In 1972 President Nixon went to Moscow to sign the SALT I agreement, the ABM Treaty, the “Basic Principles of Relations,” and a host of other lesser agreements. The Soviets and Americans agreed to refrain “from efforts to obtain unilateral advantage at the expense of the other, directly or indirectly.” That may have been the intent, but in 1972 the U.S. had 1,474 intercontinental missile warheads and the Soviets had 1,547; now we have 2,176, while the Soviets have 6,420.
The Soviets in October of 1973 armed and encouraged the Egyptians in their war with Israel, and U.S. troops went on a high state of worldwide alert. This happened after Nixon and Soviet Secretary Brezhnev exchanged bear hugs in San Clemente in June of 1973 and signed the “Agreement on Prevention of Nuclear War.”
After Brezhnev and President Ford met in Vladivostok in November of 1974 to talk of SALT II, the North Vietnamese, aided by the Soviets, made a travesty of the Paris Peace accords and went on a rampage in South Vietnam in April of 1975.
After President Carter and Brezhnev signed the SALT II treaty (June of 1979), the Soviets invaded Afghanistan in December of the same year.
Summit meetings and arms control agreements do not, apparently, guarantee better relations. Perhaps they are more important for domestic political needs—winning presidential elections or wiping out Politburo rivals. In any case, the complex relations between two large countries should not appear to depend on whether or not the two leaders and their wives get along well or badly in talking about complicated security agreements.
Even if we sign arms control agreements, we have to ask ourselves if we are controlling the growth of arms. The just-signed INF Agreement would reduce the overall nuclear stockpile by about 4 percent. Nonetheless, since the late 1970’s the Soviets have deployed over 1,000 intercontinental ballistic missiles, while we have deployed 10.
Furthermore, while the issue of verification is spoken about at great length, there is little discussion of compliance with previous agreements. The Soviet radar in Krasnoyarsk violated the ABM Treaty; the Soviet deployment of the SS-25 ICBM violated SALT II; and the Soviet encryption of ballistic missile data violated SALT II. Why sign more agreements if the old ones are not complied with?
By itself, arms control involves strategic, intermediate, and tactical nuclear weapons on rockets, submarines, and airplanes as well as artillery shells. It involves chemical and biological weapons, espionage and communications, tanks, artillery, and soldiers. Heads of state cannot weigh snap judgments on the effect of limiting or reducing one aspect of military force. This role could simply be to sign the final documents in their respective capitals while letting lower-level diplomats and specialists under their supervision and authority conduct negotiations and reach preliminary agreements on arms control, trade, and other issues.

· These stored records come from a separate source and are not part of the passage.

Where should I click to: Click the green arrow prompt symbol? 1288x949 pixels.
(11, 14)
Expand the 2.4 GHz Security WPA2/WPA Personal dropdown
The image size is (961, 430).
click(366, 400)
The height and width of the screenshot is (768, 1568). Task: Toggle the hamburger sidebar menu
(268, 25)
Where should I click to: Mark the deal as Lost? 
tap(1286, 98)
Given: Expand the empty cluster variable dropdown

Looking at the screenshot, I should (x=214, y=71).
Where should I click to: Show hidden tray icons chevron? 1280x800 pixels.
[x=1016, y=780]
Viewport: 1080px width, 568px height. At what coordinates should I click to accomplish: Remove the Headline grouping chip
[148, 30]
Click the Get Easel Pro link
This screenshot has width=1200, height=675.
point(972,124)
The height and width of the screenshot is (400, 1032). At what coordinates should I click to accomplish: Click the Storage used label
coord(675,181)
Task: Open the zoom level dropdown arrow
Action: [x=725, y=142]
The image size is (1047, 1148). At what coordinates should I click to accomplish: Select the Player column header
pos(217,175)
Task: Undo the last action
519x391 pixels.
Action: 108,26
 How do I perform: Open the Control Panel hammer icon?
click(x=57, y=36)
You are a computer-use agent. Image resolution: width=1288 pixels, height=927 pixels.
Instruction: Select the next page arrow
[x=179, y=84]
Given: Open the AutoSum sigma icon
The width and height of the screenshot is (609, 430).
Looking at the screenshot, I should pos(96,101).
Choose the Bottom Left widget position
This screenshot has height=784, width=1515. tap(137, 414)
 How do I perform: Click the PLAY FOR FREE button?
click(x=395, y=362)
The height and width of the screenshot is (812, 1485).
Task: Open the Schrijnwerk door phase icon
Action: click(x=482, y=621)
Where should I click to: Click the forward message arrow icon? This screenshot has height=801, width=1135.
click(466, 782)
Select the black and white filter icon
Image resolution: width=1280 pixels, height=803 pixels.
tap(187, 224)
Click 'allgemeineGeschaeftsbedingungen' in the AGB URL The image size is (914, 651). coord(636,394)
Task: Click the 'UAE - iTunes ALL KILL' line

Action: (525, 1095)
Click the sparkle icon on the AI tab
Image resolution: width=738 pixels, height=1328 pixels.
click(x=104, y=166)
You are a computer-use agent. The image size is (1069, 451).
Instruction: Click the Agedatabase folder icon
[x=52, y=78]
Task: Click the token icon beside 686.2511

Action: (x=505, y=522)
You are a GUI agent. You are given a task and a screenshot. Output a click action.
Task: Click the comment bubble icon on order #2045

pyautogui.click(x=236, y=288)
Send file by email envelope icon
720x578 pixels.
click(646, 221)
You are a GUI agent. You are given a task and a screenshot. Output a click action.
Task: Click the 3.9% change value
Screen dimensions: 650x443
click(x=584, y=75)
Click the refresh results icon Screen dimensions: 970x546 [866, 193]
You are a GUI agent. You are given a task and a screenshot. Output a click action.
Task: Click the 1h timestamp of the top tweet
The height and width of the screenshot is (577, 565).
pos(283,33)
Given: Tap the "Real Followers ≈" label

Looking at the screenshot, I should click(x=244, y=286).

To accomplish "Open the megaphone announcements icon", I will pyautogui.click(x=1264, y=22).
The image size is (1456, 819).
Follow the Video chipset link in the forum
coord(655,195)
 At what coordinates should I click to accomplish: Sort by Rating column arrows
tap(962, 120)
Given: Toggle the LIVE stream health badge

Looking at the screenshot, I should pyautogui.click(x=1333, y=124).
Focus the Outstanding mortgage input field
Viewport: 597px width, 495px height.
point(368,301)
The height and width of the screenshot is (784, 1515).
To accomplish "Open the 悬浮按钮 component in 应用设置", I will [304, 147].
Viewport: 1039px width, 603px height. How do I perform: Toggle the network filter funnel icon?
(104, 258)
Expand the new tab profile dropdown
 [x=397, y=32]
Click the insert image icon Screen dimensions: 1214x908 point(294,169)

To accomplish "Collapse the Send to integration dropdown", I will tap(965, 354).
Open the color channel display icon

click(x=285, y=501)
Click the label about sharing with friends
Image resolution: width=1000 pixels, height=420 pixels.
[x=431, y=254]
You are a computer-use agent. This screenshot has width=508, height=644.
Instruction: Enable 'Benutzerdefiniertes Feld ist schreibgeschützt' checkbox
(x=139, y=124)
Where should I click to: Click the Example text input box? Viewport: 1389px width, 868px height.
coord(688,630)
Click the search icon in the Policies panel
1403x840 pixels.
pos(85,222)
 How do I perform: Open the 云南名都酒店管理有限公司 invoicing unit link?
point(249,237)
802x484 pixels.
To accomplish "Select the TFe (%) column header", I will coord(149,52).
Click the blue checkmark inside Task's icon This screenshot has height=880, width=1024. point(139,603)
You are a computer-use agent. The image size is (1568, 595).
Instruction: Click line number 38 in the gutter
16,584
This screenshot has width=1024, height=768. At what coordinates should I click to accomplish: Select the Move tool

Heads of state need not lose face if their representatives have difficulties in these areas, and better agreements can be negotiated without artificial deadlines. U.S. and Soviet leaders might then meet at international gatherings, or perhaps in third countries after treaties are signed and ratified in the U.S. Senate. It seems a peculiarly American trait for our leaders to believe that they could change U.S./Soviet relations if only they could show their counterparts how sincere they were at a summit.
As long as the Soviets understand that the U.S. and its allies are willing and able to defend their beliefs and interests, such an understanding is probably our best guarantee of peace, ft would seem that we Americans and our allies need to devote more attention to what we value and less to grasping at signed agreements made in a state of political fever.